> Work request:
Given the listing that follows, report all lines in which the string "computer" occurs.

> Records:
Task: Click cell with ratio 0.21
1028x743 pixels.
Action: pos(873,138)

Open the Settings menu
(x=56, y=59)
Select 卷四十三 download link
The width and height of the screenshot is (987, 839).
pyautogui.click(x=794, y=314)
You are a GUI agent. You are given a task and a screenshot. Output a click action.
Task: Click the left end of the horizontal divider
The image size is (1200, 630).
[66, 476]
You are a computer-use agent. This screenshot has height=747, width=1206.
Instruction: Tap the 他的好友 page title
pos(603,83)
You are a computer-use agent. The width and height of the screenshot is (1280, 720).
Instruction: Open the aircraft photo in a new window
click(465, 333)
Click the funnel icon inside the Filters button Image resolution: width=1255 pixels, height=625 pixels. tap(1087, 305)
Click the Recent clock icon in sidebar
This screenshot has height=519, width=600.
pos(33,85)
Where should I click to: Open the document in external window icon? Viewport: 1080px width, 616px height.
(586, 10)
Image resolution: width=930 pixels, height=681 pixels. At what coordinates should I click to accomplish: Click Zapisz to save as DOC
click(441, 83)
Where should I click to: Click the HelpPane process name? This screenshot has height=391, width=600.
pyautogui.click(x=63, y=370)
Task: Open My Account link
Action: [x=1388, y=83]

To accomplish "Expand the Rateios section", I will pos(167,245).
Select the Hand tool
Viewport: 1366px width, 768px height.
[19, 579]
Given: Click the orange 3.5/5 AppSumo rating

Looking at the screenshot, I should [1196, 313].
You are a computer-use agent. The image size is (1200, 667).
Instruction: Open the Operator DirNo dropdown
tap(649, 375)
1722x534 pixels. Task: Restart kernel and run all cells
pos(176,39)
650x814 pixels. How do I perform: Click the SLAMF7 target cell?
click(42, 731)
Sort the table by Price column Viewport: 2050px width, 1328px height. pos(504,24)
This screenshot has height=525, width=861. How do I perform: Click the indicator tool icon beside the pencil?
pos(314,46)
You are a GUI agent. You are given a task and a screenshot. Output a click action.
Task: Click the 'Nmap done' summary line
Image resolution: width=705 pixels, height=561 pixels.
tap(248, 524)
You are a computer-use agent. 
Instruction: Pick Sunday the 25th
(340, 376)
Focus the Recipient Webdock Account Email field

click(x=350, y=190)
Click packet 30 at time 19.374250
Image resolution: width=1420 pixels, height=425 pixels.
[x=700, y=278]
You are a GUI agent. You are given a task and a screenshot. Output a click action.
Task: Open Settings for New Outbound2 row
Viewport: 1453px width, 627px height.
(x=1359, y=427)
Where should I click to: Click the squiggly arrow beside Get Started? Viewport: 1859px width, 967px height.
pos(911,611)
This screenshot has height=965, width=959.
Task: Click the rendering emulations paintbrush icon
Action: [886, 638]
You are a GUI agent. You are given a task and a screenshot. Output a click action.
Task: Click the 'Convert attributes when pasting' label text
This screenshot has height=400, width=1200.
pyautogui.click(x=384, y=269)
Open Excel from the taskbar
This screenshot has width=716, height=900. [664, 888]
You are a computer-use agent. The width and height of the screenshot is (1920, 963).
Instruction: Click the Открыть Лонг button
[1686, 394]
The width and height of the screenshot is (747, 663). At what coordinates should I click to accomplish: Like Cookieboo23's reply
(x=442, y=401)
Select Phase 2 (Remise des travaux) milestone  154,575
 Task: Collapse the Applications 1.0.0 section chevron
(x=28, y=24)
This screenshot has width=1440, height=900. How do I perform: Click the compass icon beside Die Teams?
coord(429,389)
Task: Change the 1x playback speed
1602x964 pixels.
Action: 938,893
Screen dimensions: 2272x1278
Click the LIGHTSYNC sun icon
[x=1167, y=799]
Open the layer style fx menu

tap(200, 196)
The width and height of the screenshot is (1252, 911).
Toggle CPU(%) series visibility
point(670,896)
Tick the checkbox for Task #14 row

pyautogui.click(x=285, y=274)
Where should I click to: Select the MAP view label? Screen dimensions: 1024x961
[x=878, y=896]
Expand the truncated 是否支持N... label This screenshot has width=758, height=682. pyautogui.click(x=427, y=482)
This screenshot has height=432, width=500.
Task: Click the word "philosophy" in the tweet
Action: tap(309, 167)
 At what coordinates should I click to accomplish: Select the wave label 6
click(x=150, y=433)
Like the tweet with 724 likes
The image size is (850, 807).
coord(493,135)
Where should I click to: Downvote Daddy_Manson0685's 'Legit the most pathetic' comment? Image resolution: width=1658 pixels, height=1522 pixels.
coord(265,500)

> Exercise result:
You are a computer-use agent. This screenshot has height=747, width=1206.
You are a computer-use agent. The width and height of the screenshot is (1280, 720).
You are a computer-use agent. The image size is (1200, 667).
You are a computer-use agent. 
You are a computer-use agent. The width and height of the screenshot is (1920, 963).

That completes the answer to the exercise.